* EXERCISE REQUIREMENTS *
Could you write out every record below exactly, leaving the pictures out?
******
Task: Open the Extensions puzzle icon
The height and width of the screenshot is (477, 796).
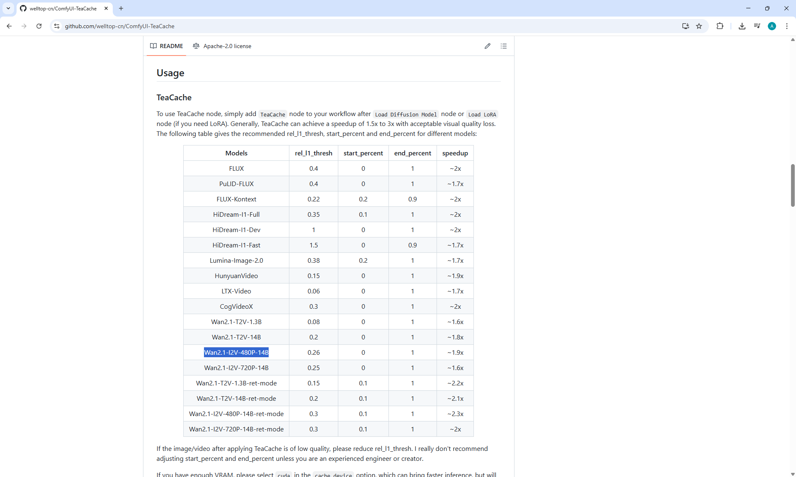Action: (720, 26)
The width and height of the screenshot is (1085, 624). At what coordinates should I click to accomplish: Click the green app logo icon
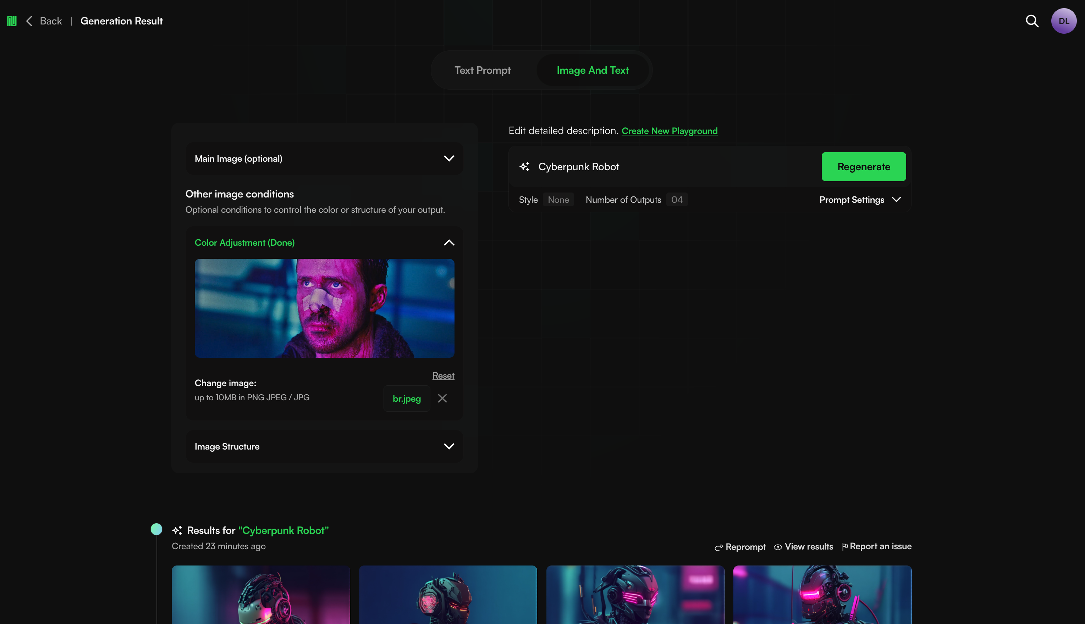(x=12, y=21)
******
* COMPLETED EXERCISE *
Task: Open the Extensions puzzle icon
The height and width of the screenshot is (477, 796).
Action: (720, 26)
The width and height of the screenshot is (1085, 624). At what coordinates should I click to accomplish: Click the green app logo icon
(x=12, y=21)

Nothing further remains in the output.